Objetivo del ejercicio:
Reproduce sin ningún cambio las líneas del listado que van desde la que contiene "Click Schijfremmen above the front axle" hasta la que contiene "480x360 pixels. click(136, 106)", incluidas ambas.

Líneas de datos
━━━━━━━━

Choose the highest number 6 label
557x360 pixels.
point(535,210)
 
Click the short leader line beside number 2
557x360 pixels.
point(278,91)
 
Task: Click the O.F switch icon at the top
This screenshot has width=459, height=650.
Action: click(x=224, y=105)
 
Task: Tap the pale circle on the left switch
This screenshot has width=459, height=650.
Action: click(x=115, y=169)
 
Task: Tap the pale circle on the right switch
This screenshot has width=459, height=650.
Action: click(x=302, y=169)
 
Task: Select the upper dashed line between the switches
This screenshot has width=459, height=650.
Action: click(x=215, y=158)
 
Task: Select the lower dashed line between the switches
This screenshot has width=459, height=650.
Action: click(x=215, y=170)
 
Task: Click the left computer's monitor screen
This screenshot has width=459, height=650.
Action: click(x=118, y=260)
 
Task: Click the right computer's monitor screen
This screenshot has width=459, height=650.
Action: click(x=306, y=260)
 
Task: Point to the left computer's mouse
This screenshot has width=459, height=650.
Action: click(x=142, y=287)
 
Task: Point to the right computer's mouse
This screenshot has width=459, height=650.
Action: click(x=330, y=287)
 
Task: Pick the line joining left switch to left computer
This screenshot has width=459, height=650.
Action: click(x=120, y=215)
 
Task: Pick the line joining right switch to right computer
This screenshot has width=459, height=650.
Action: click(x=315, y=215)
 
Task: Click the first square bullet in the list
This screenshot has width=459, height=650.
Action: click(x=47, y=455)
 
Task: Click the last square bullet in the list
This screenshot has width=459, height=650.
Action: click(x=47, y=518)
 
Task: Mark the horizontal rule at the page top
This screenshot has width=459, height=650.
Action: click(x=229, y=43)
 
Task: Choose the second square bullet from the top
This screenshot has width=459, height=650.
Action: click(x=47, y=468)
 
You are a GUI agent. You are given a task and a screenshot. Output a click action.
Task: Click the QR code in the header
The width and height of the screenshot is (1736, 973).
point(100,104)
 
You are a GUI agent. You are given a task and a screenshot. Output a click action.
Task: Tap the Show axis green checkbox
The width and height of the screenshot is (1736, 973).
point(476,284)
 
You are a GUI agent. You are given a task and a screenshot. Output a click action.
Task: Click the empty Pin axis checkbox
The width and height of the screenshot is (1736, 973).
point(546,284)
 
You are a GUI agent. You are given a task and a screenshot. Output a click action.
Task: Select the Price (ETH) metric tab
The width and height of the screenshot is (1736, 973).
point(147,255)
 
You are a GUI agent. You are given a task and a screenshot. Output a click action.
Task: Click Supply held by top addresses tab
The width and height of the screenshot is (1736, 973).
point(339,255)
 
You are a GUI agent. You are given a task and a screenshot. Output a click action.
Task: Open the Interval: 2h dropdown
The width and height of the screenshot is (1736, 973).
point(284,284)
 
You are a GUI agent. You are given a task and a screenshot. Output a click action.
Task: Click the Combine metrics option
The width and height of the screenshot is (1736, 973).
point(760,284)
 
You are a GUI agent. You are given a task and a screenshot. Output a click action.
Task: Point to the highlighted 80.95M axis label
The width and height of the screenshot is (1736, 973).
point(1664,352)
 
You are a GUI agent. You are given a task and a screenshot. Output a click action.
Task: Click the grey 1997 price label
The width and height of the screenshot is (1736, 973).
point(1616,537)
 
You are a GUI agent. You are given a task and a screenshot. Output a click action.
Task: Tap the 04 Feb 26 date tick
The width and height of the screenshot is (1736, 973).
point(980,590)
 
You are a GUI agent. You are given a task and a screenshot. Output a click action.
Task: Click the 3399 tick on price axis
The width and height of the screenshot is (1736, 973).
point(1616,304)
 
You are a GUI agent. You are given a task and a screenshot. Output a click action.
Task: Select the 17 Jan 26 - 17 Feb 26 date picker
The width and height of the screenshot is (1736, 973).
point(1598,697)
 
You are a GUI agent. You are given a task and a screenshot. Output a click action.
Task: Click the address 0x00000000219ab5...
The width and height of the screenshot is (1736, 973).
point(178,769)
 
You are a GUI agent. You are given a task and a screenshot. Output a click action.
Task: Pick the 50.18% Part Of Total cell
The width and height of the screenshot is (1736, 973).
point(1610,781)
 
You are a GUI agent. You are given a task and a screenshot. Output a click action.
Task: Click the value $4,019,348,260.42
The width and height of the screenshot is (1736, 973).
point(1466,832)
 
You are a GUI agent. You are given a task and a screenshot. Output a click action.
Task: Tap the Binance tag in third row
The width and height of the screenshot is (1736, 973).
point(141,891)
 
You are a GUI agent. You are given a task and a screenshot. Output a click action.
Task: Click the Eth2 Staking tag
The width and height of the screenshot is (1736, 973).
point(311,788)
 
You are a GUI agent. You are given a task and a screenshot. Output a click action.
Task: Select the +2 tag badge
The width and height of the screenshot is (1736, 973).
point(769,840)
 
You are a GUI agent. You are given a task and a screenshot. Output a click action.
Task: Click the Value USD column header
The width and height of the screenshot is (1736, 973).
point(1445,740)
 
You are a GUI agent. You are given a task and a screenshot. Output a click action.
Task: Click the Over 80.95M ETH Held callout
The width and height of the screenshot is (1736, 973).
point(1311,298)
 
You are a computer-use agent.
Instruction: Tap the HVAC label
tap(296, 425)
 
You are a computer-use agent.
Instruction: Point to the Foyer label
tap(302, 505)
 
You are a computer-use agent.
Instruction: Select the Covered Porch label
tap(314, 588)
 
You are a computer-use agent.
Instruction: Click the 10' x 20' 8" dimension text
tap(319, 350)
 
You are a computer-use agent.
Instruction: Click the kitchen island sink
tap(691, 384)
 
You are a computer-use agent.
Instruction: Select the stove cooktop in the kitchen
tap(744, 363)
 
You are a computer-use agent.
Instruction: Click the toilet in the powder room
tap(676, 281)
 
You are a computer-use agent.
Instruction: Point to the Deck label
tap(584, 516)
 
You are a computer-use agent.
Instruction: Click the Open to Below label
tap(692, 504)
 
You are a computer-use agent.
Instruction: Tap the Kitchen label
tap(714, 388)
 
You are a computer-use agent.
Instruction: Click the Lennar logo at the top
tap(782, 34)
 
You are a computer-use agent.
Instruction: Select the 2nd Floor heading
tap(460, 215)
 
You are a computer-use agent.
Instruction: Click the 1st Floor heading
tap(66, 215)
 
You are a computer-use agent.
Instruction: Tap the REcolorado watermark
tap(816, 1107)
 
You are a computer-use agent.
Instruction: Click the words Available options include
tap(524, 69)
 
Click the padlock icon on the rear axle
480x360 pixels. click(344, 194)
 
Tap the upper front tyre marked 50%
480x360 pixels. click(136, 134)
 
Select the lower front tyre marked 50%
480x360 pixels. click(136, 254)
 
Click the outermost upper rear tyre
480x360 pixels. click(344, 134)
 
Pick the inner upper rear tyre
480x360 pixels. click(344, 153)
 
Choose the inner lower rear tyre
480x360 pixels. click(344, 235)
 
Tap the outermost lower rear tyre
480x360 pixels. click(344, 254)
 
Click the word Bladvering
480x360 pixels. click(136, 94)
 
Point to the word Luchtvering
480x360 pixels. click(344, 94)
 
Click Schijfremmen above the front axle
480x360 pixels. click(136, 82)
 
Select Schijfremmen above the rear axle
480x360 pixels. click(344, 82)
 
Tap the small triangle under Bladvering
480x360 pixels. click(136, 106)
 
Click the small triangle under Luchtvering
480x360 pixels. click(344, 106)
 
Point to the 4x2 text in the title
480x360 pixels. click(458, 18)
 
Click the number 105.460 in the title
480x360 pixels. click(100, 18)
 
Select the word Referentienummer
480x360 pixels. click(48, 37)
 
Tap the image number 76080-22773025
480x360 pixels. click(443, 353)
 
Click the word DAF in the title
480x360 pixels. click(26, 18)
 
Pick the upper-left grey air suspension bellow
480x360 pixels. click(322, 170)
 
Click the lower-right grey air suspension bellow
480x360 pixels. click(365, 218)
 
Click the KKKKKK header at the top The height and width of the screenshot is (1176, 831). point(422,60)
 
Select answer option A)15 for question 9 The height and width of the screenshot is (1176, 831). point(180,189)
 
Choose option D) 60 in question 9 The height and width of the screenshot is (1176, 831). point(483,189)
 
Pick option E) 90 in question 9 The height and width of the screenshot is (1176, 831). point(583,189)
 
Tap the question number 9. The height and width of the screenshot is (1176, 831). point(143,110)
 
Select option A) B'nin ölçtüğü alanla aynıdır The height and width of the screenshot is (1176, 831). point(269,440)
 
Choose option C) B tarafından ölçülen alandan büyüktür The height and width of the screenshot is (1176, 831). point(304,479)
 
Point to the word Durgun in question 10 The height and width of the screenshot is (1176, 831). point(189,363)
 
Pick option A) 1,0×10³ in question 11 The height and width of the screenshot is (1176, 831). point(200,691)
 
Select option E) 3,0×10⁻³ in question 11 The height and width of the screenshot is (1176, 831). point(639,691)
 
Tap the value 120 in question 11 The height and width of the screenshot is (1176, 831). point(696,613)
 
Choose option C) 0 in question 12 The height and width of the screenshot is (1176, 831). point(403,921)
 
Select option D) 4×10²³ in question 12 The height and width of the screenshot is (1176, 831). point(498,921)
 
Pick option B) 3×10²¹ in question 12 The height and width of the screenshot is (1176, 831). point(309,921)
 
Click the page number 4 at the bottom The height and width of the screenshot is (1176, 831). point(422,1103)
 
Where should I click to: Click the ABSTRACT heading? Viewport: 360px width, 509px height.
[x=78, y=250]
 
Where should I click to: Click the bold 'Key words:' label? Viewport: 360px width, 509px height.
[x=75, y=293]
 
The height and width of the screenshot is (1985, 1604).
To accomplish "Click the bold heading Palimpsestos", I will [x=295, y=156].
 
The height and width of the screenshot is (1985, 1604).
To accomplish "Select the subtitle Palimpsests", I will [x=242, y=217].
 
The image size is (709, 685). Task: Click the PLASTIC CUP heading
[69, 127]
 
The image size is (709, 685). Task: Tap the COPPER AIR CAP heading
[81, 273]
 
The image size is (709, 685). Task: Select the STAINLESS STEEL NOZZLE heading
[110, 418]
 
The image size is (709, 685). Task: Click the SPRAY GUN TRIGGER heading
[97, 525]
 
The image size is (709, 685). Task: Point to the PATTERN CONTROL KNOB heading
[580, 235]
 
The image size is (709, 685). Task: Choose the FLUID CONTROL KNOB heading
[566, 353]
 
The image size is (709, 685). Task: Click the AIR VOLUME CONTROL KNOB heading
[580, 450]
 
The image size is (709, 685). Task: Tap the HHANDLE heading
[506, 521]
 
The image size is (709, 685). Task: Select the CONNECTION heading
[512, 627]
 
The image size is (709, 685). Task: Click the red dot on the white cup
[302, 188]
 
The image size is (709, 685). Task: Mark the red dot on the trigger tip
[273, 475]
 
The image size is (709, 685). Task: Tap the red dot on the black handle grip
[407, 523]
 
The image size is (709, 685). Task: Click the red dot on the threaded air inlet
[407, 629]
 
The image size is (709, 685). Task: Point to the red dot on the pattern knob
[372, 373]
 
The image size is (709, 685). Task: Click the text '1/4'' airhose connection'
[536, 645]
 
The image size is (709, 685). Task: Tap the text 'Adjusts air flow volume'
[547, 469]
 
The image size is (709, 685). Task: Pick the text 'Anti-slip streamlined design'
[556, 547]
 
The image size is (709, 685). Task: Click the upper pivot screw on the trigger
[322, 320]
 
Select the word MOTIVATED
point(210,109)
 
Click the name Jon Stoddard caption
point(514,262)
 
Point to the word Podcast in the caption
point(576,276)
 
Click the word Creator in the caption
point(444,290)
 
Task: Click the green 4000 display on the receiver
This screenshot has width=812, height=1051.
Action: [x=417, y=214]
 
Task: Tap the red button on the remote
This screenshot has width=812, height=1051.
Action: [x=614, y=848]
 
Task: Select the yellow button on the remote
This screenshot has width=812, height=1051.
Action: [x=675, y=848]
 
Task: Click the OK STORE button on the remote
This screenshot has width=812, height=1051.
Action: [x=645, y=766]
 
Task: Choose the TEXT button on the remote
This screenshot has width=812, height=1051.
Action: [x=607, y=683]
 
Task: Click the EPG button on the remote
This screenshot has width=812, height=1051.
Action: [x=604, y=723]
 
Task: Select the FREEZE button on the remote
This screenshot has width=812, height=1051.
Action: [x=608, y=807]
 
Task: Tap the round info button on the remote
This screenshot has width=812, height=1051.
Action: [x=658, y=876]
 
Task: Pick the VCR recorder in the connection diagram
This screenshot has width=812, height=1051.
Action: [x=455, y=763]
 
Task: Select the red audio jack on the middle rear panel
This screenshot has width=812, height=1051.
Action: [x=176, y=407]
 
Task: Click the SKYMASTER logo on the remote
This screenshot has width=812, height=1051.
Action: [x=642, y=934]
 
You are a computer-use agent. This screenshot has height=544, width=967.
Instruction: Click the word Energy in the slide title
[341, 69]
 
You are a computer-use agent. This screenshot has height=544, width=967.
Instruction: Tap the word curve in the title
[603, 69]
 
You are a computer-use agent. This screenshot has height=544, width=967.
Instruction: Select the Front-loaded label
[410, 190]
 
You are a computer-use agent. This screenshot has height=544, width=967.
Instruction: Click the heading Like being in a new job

━━━━━━━━

Resultado completo:
Click Schijfremmen above the front axle
480x360 pixels. click(136, 82)
 
Select Schijfremmen above the rear axle
480x360 pixels. click(344, 82)
 
Tap the small triangle under Bladvering
480x360 pixels. click(136, 106)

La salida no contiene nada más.